If the first 4 chars match another first 4 chars in the list, then append the last three digits to the first four. See example below.
Notes:
The list values are not hard coded.
The list always has this structure "####.###".
Only need to match first 4 chars in each item of list.
Order is not essential.
Code:
Grid = ["094G.016", "094G.019", "194P.005", "194P.015", "093T.021", "093T.102", "094G.032"]
Desired Output:
Grid = ["094G.016\019\032", "194P.005\015", "093T.021\102"]
Research:
I know that sets can find duplicates, could I use a set to evaluate only the 1st 4 chars, would I run into a problem since indexing of sets cannot be done?

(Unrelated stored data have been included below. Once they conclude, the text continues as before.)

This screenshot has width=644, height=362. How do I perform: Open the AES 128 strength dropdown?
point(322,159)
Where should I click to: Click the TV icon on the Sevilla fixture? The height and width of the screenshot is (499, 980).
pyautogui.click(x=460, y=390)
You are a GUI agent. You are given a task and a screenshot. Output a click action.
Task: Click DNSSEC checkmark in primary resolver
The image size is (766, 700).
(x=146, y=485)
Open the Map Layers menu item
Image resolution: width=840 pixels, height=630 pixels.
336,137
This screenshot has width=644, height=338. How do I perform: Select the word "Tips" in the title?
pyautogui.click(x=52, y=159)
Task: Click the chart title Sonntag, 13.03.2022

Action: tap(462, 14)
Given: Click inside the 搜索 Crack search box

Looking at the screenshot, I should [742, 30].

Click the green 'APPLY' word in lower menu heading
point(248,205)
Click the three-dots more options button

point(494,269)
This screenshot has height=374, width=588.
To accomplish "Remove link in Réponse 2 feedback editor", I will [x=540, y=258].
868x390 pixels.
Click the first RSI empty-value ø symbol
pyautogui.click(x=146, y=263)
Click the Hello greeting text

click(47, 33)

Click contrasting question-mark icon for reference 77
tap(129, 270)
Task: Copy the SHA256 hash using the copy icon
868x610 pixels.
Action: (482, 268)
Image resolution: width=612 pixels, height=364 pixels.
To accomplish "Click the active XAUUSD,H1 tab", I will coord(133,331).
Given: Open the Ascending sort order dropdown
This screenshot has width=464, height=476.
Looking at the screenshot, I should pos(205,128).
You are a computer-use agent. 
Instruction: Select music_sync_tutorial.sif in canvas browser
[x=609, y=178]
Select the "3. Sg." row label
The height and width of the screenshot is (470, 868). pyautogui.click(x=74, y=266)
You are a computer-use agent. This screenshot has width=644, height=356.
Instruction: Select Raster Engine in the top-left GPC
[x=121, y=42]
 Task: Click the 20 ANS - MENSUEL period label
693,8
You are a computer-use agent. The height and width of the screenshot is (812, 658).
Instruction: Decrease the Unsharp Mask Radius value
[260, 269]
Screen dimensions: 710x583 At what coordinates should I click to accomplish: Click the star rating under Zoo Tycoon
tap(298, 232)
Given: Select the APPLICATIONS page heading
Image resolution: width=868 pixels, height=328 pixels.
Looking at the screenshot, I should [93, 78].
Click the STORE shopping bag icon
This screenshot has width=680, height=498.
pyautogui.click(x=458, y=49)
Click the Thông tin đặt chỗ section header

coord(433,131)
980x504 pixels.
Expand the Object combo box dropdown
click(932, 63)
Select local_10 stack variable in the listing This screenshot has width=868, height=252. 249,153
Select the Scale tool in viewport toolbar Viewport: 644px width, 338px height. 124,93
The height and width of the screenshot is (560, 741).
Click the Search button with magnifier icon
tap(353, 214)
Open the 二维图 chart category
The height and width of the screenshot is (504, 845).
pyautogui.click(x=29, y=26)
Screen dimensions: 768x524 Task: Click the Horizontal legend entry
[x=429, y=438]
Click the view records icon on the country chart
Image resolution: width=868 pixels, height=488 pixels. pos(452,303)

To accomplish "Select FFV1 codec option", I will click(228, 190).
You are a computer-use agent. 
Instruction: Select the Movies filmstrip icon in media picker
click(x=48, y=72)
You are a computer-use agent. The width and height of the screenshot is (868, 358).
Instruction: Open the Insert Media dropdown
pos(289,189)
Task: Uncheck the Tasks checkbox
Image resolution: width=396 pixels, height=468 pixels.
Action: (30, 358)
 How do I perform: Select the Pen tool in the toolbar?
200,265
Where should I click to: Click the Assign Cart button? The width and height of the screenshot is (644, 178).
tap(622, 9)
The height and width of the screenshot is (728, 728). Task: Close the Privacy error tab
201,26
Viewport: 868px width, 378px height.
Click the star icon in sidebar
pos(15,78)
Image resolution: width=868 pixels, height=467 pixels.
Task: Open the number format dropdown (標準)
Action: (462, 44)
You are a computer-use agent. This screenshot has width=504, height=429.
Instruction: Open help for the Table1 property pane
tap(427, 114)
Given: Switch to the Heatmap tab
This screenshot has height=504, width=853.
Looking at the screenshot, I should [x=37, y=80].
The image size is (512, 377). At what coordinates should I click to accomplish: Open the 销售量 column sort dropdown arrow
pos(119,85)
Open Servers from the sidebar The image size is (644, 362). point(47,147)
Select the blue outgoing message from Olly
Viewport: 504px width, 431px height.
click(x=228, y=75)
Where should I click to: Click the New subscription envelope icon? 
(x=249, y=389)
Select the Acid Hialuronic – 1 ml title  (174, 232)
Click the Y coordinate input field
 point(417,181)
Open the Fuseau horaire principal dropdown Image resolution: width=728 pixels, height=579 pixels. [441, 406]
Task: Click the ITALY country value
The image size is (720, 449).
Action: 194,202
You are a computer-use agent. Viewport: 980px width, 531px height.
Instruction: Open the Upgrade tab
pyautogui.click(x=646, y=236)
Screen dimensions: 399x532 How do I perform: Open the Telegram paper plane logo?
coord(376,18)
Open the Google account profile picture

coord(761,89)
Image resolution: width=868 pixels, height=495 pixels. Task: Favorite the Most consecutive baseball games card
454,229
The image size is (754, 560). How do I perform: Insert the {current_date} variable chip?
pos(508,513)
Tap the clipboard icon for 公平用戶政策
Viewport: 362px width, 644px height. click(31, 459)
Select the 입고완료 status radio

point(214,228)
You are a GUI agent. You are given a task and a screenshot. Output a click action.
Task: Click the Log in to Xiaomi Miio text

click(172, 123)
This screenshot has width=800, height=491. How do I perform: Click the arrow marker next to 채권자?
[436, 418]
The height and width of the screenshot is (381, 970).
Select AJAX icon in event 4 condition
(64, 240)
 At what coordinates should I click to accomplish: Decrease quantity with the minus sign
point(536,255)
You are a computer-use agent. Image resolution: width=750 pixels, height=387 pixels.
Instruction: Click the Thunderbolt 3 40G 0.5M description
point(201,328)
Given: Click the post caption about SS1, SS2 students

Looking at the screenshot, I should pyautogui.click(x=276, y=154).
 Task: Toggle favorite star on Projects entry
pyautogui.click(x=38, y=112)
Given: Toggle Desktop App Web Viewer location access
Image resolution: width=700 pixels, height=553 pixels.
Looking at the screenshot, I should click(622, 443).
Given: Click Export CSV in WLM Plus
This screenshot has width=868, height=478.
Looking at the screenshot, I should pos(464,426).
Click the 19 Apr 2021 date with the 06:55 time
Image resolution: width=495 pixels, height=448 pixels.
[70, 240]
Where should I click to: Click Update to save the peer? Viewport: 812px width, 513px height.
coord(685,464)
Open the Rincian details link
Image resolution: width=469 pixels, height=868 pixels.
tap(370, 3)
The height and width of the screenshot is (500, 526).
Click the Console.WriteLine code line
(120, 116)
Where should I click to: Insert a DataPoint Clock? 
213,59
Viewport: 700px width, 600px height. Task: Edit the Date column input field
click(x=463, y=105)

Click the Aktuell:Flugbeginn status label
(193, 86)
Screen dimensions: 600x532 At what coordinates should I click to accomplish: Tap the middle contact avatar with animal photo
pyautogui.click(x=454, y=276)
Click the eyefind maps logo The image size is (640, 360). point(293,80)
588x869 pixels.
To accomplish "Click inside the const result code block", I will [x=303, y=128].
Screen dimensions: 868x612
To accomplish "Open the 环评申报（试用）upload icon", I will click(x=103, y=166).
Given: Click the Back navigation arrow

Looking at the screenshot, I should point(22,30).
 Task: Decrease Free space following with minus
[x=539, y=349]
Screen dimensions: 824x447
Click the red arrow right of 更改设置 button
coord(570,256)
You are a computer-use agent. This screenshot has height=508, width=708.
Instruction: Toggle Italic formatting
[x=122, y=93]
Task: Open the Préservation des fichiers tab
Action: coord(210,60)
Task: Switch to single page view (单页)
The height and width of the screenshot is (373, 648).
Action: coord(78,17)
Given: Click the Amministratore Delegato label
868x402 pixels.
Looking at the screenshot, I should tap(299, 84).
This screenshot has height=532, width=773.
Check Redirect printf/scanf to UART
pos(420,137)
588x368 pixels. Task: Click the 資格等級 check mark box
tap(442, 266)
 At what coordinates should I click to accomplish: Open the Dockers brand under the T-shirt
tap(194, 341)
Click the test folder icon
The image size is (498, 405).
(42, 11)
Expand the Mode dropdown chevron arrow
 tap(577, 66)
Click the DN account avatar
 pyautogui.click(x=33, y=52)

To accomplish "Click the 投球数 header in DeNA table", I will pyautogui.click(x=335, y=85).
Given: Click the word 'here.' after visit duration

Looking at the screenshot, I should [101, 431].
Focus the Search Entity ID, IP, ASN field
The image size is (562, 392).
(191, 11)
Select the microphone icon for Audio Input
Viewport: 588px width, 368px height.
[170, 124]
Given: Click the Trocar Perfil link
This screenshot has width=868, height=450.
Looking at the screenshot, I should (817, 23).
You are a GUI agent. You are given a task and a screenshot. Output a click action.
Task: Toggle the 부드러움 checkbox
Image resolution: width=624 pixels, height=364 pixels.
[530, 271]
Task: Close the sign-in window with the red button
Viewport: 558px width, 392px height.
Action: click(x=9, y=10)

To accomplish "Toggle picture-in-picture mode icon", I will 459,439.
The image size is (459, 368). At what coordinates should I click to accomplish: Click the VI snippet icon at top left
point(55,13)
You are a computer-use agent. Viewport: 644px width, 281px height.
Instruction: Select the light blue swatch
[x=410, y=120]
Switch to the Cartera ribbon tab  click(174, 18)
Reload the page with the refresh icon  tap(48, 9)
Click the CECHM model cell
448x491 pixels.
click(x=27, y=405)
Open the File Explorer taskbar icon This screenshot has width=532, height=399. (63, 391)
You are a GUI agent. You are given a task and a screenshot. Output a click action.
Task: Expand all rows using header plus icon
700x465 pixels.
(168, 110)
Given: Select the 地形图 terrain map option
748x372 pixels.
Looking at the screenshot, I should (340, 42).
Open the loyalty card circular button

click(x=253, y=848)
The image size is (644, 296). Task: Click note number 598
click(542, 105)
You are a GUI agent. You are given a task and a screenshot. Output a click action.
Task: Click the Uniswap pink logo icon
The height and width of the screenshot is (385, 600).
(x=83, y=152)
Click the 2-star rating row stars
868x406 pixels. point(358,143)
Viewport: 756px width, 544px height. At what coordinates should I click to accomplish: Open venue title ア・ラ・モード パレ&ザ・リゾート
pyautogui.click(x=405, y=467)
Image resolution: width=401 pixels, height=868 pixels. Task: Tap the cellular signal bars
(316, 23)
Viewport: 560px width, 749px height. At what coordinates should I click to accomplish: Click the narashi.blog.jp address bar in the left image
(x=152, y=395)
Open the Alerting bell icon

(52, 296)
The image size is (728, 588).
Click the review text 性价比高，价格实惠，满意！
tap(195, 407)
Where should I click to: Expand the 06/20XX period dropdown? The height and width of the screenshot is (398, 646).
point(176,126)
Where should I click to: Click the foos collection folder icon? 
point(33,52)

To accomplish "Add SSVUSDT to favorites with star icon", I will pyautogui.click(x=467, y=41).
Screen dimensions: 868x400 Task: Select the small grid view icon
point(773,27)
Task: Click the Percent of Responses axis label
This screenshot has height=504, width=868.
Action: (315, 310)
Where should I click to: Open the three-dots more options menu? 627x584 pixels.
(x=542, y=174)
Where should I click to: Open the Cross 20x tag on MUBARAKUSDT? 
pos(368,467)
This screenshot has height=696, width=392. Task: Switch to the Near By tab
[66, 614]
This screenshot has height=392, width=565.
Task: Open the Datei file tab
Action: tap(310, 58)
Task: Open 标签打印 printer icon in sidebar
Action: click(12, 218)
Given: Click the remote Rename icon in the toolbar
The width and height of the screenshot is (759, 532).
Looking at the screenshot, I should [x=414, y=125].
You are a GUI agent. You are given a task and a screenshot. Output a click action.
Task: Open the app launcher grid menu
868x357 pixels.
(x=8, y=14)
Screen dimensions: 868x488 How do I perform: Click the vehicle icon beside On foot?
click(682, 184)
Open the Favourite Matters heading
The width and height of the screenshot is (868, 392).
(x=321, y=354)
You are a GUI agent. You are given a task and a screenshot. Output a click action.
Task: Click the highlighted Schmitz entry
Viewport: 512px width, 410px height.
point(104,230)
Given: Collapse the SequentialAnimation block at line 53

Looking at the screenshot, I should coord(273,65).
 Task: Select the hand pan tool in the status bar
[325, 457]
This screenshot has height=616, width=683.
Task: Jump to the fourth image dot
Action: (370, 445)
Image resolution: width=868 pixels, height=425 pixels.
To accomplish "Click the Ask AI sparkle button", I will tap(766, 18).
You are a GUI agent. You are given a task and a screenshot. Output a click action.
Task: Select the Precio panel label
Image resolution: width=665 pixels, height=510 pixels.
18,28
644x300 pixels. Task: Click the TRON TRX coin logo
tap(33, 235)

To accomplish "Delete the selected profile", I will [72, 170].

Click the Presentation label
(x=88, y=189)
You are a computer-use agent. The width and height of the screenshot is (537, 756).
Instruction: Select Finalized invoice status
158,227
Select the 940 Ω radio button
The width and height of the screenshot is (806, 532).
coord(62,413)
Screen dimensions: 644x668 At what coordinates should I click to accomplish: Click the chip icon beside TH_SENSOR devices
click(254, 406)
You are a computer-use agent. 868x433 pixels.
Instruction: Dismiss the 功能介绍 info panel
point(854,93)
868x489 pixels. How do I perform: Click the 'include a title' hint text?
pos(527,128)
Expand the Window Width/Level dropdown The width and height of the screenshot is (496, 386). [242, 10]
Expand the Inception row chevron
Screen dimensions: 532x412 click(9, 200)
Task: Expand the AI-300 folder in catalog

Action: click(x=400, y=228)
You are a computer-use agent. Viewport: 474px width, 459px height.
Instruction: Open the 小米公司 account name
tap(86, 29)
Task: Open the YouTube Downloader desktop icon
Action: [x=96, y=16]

Would it be better to split the list items into the 2 parts. The four digits before the period ("094G"), and a separate list of the three digits after the period ("093"), compare them, then join them in a new list?
Is there a better way of doing this all together that I'm not realizing?
Here is one straightforward way to do it.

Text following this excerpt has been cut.